### WORK TO DO
Copy every one of the entries below line for line, changing nothing.

################

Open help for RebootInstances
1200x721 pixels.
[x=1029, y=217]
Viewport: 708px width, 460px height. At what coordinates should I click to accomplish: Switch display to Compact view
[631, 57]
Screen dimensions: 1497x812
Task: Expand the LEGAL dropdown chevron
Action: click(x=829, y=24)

################

### EXERCISE RESPONSE
Open help for RebootInstances
1200x721 pixels.
[x=1029, y=217]
Viewport: 708px width, 460px height. At what coordinates should I click to accomplish: Switch display to Compact view
[631, 57]
Screen dimensions: 1497x812
Task: Expand the LEGAL dropdown chevron
Action: click(x=829, y=24)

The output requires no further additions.